Ornithologists have several hypotheses for why crows roost together in fall and winter (during the breeding season, crows do not form large roosts).  The idea that makes the most sense to me is that crows seek safety in numbers.  Great horned owls are a crow’s night-time enemy; if an individual crow joins a large roost, it reduces its risk of becoming owl lunch.  Fear of predation could also explain why roosting crows jostle for position – no one wants to be sitting exposed at the edge of the pack.

Another idea is that roosts form near big food sources, so it’s the location (as in, next to a landfill), rather than the company, that is the attraction.  And yet another hypothesis is that crows can somehow sneakily glean information from one another, so that birds who didn’t find a lot of food today can check out everyone else, see who looks fat, and follow those birds to food in the morning.  But that wouldn’t explain why the fat ones would come to roosts, unless sometimes they are the hungry ones and it all sorts out in the long run.  And of course, these hypotheses aren’t mutually exclusive.  It could be a way of avoiding predation and gleaning information.

It’s hard to study crows because they are crafty, wary, difficult to catch.  Without a way to tell individuals apart (like colored leg bands), scientists can’t easily learn about crow behavior.  But part of me is content with the mystery.  There’s something special about not knowing.  In a world where our facts and figures are only a touch-screen away, the noisy, hectic crow roost reminds me to stop running and appreciate the beautiful unknown.

Nancy Olmstead, a master’s candidate in the Field Naturalist Program, is wrapping up a natural community assessment of 24,000 acres of Maine’s Baxter State Park.  When she’s not running with crows, she’s scheming about how to create her dream job back home in Maine. 

2 thoughts on “Considering Crows”

  1. i love watching the crows, they are incredible, intelligent animals, and the way they adapt to and even take advantage of human-created landscapes is incredible. you mentioned the city lights and I remember reading somewhere that they may actually SEEK out well lit areas.
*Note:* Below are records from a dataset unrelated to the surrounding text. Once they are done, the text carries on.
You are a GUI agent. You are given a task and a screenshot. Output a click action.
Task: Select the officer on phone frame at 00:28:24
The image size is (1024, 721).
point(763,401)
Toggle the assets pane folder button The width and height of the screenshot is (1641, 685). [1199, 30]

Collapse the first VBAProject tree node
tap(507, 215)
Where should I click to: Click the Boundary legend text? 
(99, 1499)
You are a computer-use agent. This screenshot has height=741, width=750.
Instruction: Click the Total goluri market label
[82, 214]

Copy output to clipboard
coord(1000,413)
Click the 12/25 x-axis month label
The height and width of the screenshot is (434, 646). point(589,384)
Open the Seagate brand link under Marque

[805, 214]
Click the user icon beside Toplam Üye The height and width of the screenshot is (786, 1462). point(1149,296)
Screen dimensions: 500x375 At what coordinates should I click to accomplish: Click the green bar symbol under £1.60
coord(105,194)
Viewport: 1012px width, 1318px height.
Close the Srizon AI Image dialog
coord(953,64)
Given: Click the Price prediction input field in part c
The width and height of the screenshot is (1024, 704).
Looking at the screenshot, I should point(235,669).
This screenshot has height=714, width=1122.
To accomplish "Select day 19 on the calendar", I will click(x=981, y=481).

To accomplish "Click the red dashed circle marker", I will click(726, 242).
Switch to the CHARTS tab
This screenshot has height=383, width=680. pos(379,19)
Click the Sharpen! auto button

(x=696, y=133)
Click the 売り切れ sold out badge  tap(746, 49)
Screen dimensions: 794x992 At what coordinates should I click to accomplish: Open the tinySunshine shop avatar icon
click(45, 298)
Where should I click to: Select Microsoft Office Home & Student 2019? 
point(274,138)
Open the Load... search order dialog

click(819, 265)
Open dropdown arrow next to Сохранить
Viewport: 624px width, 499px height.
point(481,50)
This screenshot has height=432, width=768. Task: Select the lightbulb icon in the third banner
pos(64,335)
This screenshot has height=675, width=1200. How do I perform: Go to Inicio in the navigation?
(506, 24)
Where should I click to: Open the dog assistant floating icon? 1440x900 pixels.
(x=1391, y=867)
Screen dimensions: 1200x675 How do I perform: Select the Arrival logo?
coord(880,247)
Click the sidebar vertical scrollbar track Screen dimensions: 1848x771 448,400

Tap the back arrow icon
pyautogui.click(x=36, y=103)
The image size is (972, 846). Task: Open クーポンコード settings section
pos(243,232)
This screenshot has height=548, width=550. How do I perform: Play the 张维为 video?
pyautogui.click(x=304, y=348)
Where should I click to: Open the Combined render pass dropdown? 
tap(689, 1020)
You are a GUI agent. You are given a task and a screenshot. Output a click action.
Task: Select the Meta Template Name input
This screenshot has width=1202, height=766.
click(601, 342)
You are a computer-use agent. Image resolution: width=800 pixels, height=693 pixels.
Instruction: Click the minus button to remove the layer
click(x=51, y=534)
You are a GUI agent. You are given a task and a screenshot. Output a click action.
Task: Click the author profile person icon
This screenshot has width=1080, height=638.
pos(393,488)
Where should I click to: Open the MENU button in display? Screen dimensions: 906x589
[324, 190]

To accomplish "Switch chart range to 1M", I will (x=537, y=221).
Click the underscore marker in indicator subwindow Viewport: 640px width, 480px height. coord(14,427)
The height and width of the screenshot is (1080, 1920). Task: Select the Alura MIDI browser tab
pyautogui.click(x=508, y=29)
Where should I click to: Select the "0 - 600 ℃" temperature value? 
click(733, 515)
As you mentioned, their main predator is the owl but owls prey on crows under cover of darkness… any owl stumbling into that flock that the crows could actually SEE would be lucky to escape the mobbing alive.

    If you’re interested in technology-based citizen science, check out this iNaturalist project to track the roosting of the crows:
    http://www.inaturalist.org/projects/crows-in-vermont
    I haven’t contributed yet because I haven’t found an equivalent flock of crows in Montpelier… but I’ve seen them both in Burlington and Middlebury.